TASK BRIEF. All lines from the one containing "Task: Select Outlook in the file type list" to the end of the listing below are to be reproduced exactly, and no others.

DATASET.

++++

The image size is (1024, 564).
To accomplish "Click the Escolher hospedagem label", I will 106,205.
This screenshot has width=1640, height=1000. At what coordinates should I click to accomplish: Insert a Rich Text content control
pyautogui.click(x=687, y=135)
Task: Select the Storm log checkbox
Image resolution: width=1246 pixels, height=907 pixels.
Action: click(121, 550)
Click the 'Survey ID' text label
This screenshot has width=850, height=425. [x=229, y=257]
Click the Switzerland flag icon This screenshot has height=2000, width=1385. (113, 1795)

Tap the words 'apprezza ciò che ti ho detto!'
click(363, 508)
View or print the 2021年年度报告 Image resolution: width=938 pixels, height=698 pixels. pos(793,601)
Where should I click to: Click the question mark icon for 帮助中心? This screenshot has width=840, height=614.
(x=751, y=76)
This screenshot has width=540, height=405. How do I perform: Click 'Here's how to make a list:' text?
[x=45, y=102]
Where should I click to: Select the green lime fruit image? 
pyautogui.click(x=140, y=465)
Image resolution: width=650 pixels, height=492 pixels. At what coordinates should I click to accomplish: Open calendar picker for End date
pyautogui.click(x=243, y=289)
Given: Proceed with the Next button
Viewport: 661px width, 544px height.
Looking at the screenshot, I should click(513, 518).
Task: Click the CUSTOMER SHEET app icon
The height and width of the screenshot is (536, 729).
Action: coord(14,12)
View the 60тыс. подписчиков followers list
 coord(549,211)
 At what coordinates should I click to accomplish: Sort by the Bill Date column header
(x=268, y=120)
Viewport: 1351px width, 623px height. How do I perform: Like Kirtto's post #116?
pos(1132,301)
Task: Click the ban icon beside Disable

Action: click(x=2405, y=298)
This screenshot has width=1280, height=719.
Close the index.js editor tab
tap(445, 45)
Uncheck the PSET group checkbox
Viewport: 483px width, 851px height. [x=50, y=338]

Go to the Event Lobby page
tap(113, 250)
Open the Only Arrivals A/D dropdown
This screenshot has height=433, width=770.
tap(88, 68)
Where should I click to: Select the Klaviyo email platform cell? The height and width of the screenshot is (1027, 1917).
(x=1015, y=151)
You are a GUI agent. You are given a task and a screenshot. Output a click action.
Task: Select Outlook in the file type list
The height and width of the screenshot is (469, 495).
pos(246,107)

++++

SOLVED EXERCISE.
Task: Select Outlook in the file type list
The height and width of the screenshot is (469, 495).
pos(246,107)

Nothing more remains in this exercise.